Given passage:
######
The aftermath of Katrina is – understandably – squeezing coverage of international stories out of many US newspapers. Mubarak’s re-election might have been a good chance for newspapers and bloggers to talk about whether a Potemkin village election is better than no election at all. But it’s easy to understand how the close analysis of FEMA chief Mike Brown’s resume – leading to increased awareness of the national sporting crisis that is horse liposuction – would be more fun to report about than the future of democracy in the Middle East’s largest nation.
(By the way – the White House tells us that the elections – which had no international monitors, no debate between candidates, press reports that Mubarak purchased votes, and an embarrasingly low turnout – were “an important step toward holding fully free and fair competitive multi-party elections”, and that Mubarak should have worked out the kinks in the election process by parliamentary elections in November. In other news, pigs were recently seen flying over an icy patch of hell.)
Which makes it all the more impressive that the New York Times managed to run an insightful, intelligent piece today about Malian laborers in Paris, and the economic importance of remittance income. Taking a close look at the village of Somankindi, in western Mali, the story’s authors observe that money sent home from Somankindian workers in France has paid for wells, a health clinic and concrete-block houses that are much higher quality than in many rural Malian villages. There’s a fund in the village to pay travel expenses for promising young men to travel to France (usually overland, illegally, before crossing the Mediterranean to Marseilles), with the understanding that they’ll join a village association in France and commit to remitting much of their income to support their family and village.
(Tragically, not everyone makes it across the Mediterranean, as the BBC reminds us in a recent article about Eritrean immigrants drowning off the shores of Sicily.)
Recent deadly apartment fires have called attention to the lives of African workes in Paris – dozens of men sharing two-bedroom apartments in dilapidated apartment buildings in forgotten corners of the city. The Parisian city government is threatening to evict immigrants from at least 60 dangerous buildings – these evictions are likely to become deportations, as so many of the immigrants are in the country illegally. Thousands of Parisians marched recently to protest evictions and to lobby the government for better housing.
France’s restrictive immigration policies are part of the reason it ranks poorly in Center for Global Development’s Commitment to Development Index, placing 15th of 21 donor nations – CGD points out that while France is good about accepting students from developing nations, they accept very few unskilled immigrants from developing nations through legal channels.
It’s worth asking why so many Malian immigrants are coming to France despite immigration barriers and poor living conditions. Part has to do with the colonial history of France in West Africa. Until recently, the currency of most francophone West African nations was tied directly to the French franc; extensive French investment in the region means that there’s a natural tendency to look towards France as a land of economic opportunity. (Language plays a role as well, as it’s easier to migrate to a nation where you can speak the dominant language. Malian immigrants would be advised to target semi-francophone Switzerland, which admits a disproprotionate number of unskilled workers from the developing world…)
######
Recorded information:

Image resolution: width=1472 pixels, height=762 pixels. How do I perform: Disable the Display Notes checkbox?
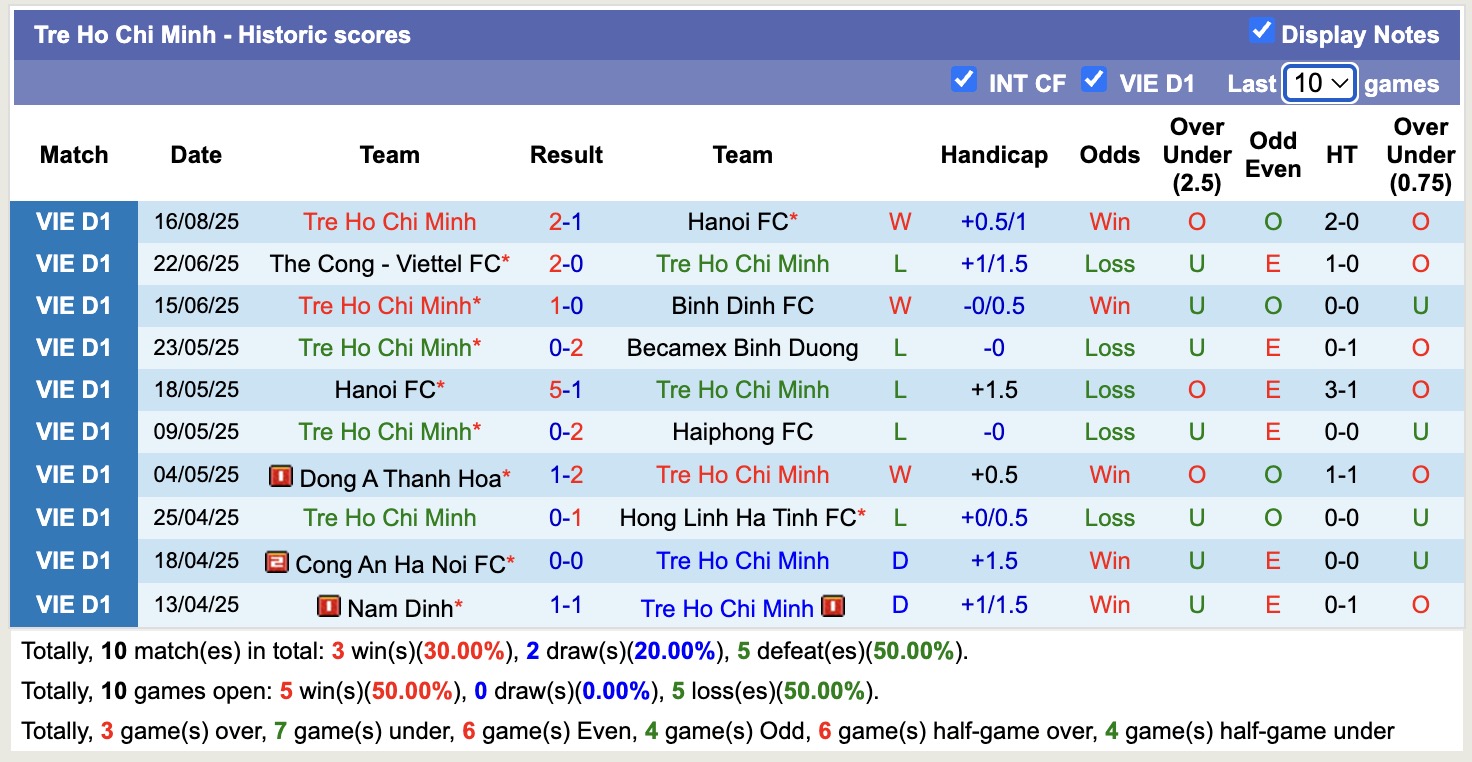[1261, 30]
######
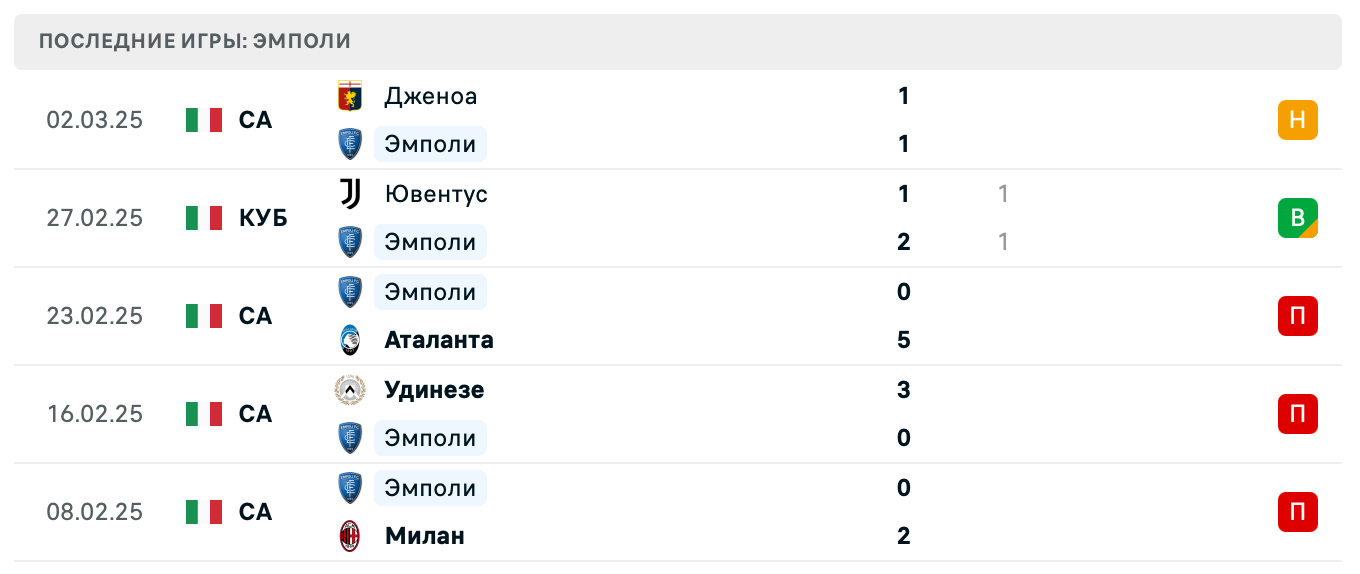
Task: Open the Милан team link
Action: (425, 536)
######
Set of tasks:
**1)** Answer these questions from the passage about Malian workers in Paris, one line each.
(a) What has money sent home from Somankindian workers in France paid for?
(b) From at least how many dangerous buildings is the Parisian city government threatening to evict immigrants?
(c) Where does France place in the Center for Global Development's Commitment to Development Index?
**2)** Write the next part of the passage about Malian workers in Paris, continuing from its last sentence.

Solved problems:
**1)**
(a) Wells, a health clinic and concrete-block houses.
(b) At least 60.
(c) 15th of 21 donor nations.

**2)**
But the base reason Malians are heading north is that there’s a lack of economic opportunity in Mali. And that’s partially due to cotton subsidies. Mali’s major export is cotton and national income is closely tied to fluctuations in global cotton prices. Mali’s government isn’t wealthy enough to subsidize cotton farmers. The US government is, and does, to the tune of $4 billion dollars a year. Oxfam Mali estimates that Malian farmers lost at least $43 million to US cotton subsidies… an unfortunate counterbalance to the $38 million in development aid the US gave to one of the world’s poorest nations.
Until countries like the US decide that it makes more sense to stop subsidizing 25,000 domestic farmers at the expense of tens of millions of African farmers, it only makes economic sense that the boys of Somankindi will keep making the journey north.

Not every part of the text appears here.